How to Split a PDF Online for Free (Without Uploading Anything)
The fastest way to split a PDF online is to do it right inside your browser, where you can extract the pages you need, delete the ones you do not, and save a clean range as a new file. The Split PDF tool on schools.app does exactly that, and it never uploads your document to a server. Everything happens on your own device, so a 40-page lecture handout or a confidential report stays private from start to finish.
This guide walks through what splitting a PDF actually means, how to do it step by step, and how students and teachers can use it for real, everyday tasks.
What does it mean to split a PDF?
To split a PDF means to break one PDF file into smaller pieces, or to pull specific pages out of a larger document.

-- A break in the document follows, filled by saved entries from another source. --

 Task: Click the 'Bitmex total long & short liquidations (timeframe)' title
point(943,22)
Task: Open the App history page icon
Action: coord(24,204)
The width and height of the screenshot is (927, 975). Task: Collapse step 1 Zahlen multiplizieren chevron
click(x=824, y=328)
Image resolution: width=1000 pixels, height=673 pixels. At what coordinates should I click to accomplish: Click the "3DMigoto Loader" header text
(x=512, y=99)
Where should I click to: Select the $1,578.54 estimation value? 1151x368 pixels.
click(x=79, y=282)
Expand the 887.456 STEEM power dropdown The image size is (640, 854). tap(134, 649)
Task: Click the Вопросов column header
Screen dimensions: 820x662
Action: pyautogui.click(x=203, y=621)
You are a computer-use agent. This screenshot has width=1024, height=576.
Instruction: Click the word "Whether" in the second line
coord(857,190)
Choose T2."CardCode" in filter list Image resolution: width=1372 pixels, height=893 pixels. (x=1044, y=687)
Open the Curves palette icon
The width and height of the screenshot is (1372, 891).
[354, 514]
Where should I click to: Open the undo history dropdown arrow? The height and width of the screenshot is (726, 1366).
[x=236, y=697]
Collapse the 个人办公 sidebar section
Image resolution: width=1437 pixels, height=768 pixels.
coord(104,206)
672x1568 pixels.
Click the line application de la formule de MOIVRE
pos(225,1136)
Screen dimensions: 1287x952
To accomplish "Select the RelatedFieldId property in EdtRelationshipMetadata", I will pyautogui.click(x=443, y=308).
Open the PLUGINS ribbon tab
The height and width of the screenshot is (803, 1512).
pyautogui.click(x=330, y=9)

In practice, "splitting" covers a few related jobs:
- Extracting pages: pick the pages you want and save just those as a new PDF.
- Deleting pages: remove the pages you do not want and keep the rest.
- Splitting by range: save a continuous range, such as pages 5 to 12, into its own file.
- Reorganizing: drop unwanted pages so the final document reads in the order you actually need.
A printed PDF can feel like one fixed block of paper, but the underlying file is really a stack of individual pages. A good splitter just lets you choose which pages stay and which go.
Why use an in-browser PDF splitter?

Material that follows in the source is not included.